Il
m’est arrivé une fois de montrer Talleyrand à une inconnue. C’était une
après-midi ensoleille du début de l’été. J’étais dans le TER à destination de
Strasbourg dans lequel j’étais monté à Mulhouse. J’étais assis tout seul. Il y
avait beaucoup de places vides. Une dame assise avec son mari de l’autre côté
du couloir se levait pour la cinq ou la sixième fois pour aller aux toilettes.
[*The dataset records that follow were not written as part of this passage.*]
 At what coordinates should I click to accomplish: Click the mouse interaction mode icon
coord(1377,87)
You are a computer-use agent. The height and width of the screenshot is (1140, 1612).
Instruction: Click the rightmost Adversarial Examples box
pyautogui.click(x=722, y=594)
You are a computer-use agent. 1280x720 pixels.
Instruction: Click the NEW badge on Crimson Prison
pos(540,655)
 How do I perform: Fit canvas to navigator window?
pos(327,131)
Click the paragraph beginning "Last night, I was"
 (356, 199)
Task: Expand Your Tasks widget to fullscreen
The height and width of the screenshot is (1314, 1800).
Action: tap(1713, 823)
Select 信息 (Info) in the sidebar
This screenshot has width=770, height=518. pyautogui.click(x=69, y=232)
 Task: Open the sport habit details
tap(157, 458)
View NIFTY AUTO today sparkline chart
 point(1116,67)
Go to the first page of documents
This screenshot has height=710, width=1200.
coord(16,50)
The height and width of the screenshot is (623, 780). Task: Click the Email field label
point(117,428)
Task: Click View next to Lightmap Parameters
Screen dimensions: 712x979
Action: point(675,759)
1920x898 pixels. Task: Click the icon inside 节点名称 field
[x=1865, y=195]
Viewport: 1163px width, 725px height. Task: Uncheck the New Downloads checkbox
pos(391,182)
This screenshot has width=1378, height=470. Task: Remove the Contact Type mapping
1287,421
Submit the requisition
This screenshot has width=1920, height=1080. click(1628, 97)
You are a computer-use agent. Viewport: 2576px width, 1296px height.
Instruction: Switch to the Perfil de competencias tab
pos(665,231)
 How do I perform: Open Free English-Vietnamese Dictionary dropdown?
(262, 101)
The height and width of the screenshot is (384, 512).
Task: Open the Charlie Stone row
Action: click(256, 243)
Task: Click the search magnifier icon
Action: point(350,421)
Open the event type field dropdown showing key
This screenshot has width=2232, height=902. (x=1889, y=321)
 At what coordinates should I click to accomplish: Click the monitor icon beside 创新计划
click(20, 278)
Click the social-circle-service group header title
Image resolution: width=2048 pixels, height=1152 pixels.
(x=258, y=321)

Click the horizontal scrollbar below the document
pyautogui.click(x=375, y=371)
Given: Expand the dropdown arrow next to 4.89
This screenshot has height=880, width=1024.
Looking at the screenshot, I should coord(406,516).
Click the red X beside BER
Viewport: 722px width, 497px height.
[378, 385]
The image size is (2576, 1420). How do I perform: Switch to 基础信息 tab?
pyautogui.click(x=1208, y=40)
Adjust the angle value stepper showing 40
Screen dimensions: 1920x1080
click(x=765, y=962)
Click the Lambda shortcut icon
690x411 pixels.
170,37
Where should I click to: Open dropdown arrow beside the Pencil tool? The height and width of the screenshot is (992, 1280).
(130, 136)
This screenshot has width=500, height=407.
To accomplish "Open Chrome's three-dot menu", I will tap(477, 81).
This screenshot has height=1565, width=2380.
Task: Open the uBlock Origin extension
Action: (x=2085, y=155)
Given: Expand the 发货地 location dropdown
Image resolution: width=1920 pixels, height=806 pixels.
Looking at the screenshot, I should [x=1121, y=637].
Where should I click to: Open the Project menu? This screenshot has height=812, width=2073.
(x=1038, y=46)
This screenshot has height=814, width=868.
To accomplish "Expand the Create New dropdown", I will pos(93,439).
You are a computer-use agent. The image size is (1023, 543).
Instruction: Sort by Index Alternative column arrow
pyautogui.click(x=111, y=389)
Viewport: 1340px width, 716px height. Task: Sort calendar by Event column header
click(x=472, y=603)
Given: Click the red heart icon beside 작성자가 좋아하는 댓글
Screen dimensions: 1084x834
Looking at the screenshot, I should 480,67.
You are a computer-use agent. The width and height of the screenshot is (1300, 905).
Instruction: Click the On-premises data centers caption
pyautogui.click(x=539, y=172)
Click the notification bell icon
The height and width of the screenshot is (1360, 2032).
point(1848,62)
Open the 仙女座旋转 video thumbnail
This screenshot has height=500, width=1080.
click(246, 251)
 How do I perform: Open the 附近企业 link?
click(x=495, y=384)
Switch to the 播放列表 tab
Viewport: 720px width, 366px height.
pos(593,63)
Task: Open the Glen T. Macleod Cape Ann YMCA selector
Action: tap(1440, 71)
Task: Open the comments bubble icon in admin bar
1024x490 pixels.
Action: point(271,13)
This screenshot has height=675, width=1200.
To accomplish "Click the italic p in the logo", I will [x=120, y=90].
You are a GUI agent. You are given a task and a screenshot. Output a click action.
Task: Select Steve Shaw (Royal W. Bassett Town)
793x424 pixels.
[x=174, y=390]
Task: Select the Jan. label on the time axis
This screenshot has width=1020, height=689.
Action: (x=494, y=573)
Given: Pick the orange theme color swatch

Je lisais un roman. Au bout d’un moment, je m’en suis fatigué et je me suis mis
à regarder le paysage par la fenêtre : les champs dorés et l’horizon qui
s’étendaient à l’infini. À ce moment-là, sans aucune raison particulière, j’ai
sorti Talleyrand de mon sac à dos et je l’ai mis sur la place voisine qui était
inoccupée. Quelques minutes plus tard, le train s’est arrêté à Colmar, où
beaucoup de passagers sont montés. Les places vides ont été occupées les unes
après les autres, sauf la place à côté de moi, où était assis Talleyrand. Une
femme sans doute dans sa trentaine, en cherchant désespérément une place vide,
est passée près de moi. Quelques instants plus tard, elle est revenue et m’a
demandé si elle pouvait s’y asseoir. J’ai déplacé Talleyrand sur la table. La
femme est assise. « Il est mignon », a-t-elle dit. « Il s’appelle
Charles-Maurice de Talleyrand-Périgord. Il a un an », ai-je dit. La
conversation épuisée, elle s’est mise à regarder son portable. Je me suis remis
à lire mon roman. Immobile, Talleyrand demeurait silencieux, jusqu’à ce que le
TER arrive à la gare de Strasbourg.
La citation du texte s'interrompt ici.